• _Task prompt_: Start at the top of the records below and copy them exactly to the end.

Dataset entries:
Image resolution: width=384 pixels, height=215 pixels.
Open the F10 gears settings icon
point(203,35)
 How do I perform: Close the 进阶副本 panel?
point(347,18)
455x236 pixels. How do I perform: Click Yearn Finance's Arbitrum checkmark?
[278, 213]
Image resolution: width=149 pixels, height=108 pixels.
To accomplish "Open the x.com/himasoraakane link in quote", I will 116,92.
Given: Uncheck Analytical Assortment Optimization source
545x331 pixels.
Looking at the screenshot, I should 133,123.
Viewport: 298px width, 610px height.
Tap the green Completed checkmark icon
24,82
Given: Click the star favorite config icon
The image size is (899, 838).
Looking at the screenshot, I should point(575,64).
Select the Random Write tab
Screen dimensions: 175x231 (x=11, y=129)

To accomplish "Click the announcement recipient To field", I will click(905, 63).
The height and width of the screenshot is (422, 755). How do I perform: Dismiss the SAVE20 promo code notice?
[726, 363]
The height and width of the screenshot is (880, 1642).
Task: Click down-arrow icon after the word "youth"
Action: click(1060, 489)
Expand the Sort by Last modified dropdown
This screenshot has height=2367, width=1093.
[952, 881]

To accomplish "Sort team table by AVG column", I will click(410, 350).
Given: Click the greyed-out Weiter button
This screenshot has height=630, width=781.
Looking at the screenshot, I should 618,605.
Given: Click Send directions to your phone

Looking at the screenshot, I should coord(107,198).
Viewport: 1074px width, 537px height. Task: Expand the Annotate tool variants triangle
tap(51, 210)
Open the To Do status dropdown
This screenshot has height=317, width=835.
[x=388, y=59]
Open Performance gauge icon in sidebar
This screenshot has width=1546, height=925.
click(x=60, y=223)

• _The completed task_:
Image resolution: width=384 pixels, height=215 pixels.
Open the F10 gears settings icon
point(203,35)
 How do I perform: Close the 进阶副本 panel?
point(347,18)
455x236 pixels. How do I perform: Click Yearn Finance's Arbitrum checkmark?
[278, 213]
Image resolution: width=149 pixels, height=108 pixels.
To accomplish "Open the x.com/himasoraakane link in quote", I will 116,92.
Given: Uncheck Analytical Assortment Optimization source
545x331 pixels.
Looking at the screenshot, I should 133,123.
Viewport: 298px width, 610px height.
Tap the green Completed checkmark icon
24,82
Given: Click the star favorite config icon
The image size is (899, 838).
Looking at the screenshot, I should point(575,64).
Select the Random Write tab
Screen dimensions: 175x231 (x=11, y=129)

To accomplish "Click the announcement recipient To field", I will click(905, 63).
The height and width of the screenshot is (422, 755). How do I perform: Dismiss the SAVE20 promo code notice?
[726, 363]
The height and width of the screenshot is (880, 1642).
Task: Click down-arrow icon after the word "youth"
Action: click(1060, 489)
Expand the Sort by Last modified dropdown
This screenshot has height=2367, width=1093.
[952, 881]

To accomplish "Sort team table by AVG column", I will click(410, 350).
Given: Click the greyed-out Weiter button
This screenshot has height=630, width=781.
Looking at the screenshot, I should 618,605.
Given: Click Send directions to your phone

Looking at the screenshot, I should coord(107,198).
Viewport: 1074px width, 537px height. Task: Expand the Annotate tool variants triangle
tap(51, 210)
Open the To Do status dropdown
This screenshot has height=317, width=835.
[x=388, y=59]
Open Performance gauge icon in sidebar
This screenshot has width=1546, height=925.
click(x=60, y=223)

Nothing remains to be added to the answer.